*** Opening of LISTED RECORDS ***
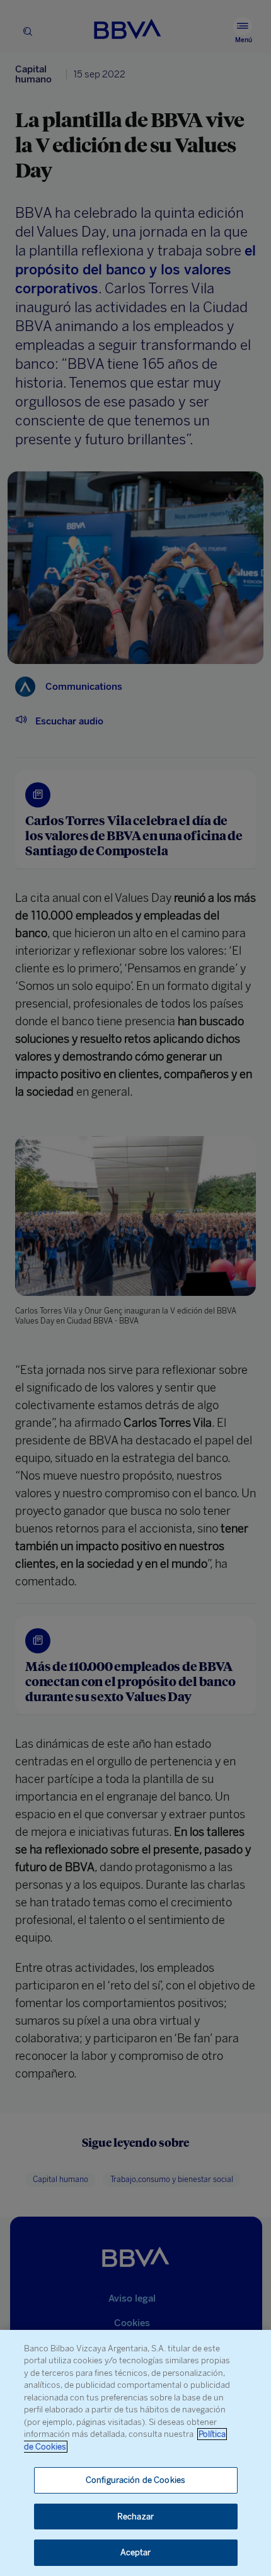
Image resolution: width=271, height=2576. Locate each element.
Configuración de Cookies (135, 2480)
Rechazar (135, 2516)
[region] (135, 2453)
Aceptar (135, 2552)
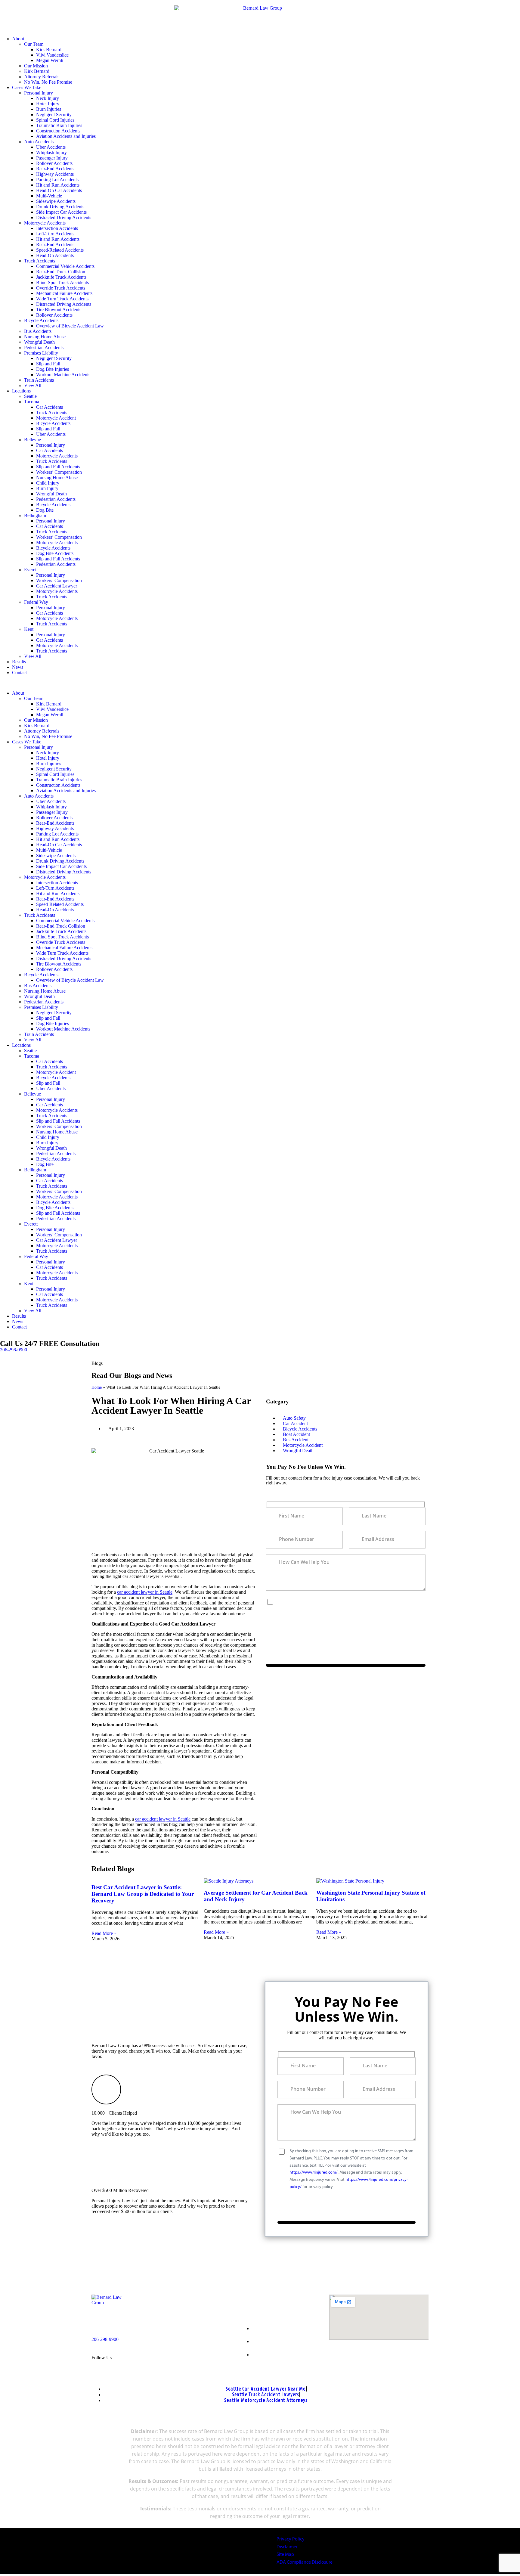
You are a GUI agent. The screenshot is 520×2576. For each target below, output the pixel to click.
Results (19, 661)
*** Close of LISTED RECORDS ***
- WORK INSTRUCTIONS
Your output should be exactly the lines of the records above from the one with "Rechazar (135, 2516)" through the last, both ends included, with pictures excluded.

- WRITTEN RESPONSE
Rechazar (135, 2516)
[region] (135, 2453)
Aceptar (135, 2552)
You are a GUI agent. The screenshot is 520×2576. For each target below, output the pixel to click.
Results (19, 661)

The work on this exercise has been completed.